Beginning with the line that holds "Instruction: Click the", copy every remaining line of the listing below exactly, and leave the pictures out.
┄┄┄┄┄┄┄┄┄┄┄┄┄┄┄┄┄┄┄┄
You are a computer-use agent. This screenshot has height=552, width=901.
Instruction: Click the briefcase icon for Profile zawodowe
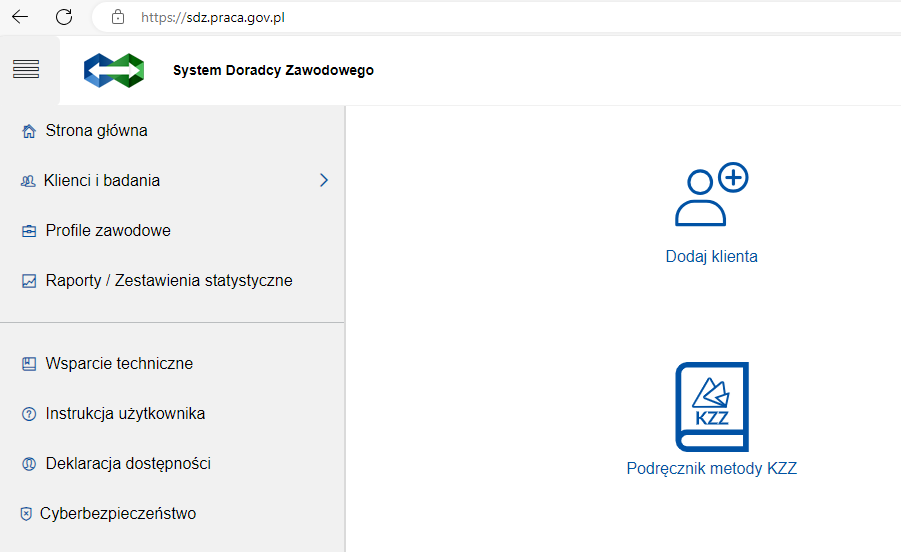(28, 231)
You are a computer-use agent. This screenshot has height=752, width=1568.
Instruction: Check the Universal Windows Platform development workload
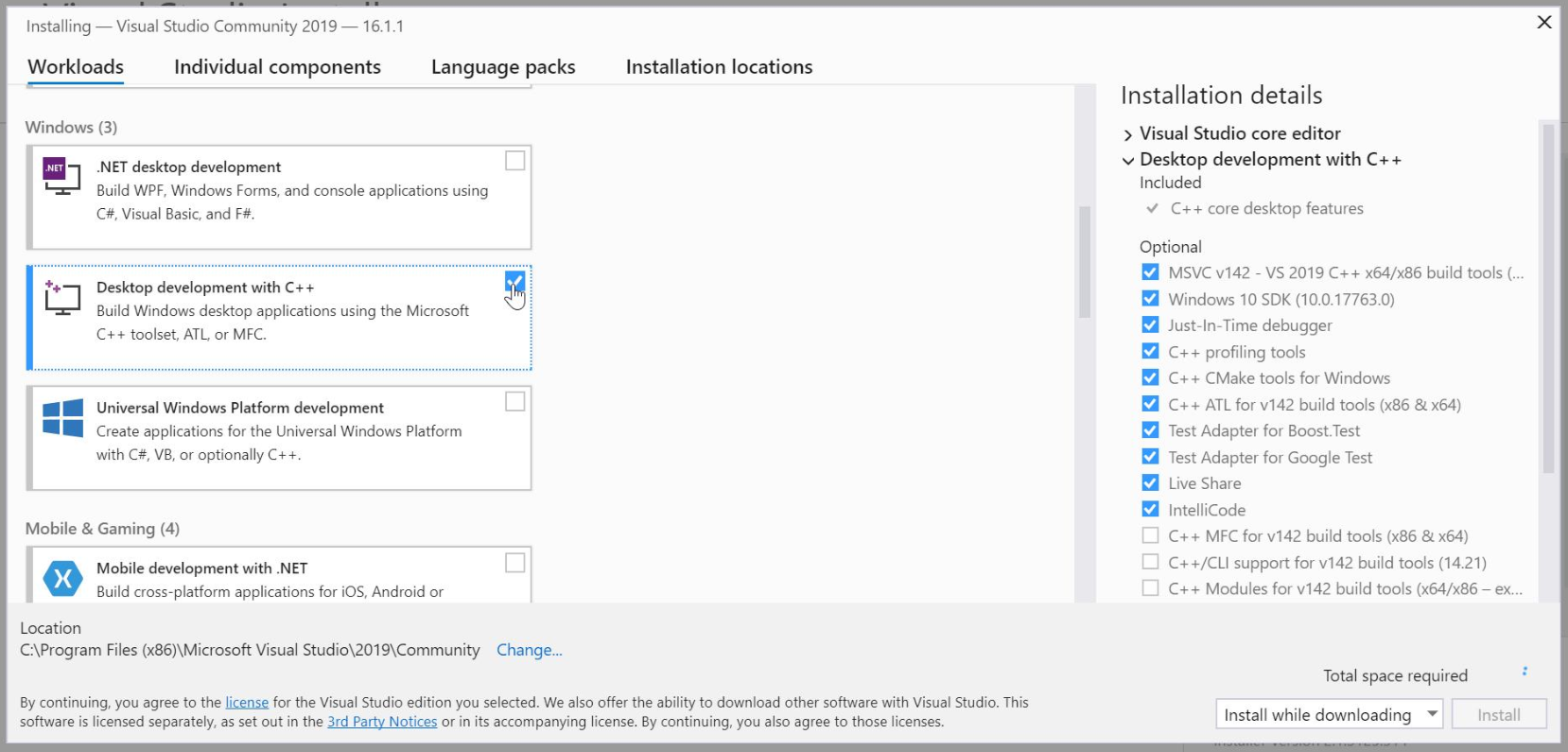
┄┄┄┄┄┄┄┄┄┄┄┄┄┄┄┄┄┄┄┄
TASK RESPONSE:
Instruction: Click the briefcase icon for Profile zawodowe
(28, 231)
You are a computer-use agent. This screenshot has height=752, width=1568.
Instruction: Check the Universal Windows Platform development workload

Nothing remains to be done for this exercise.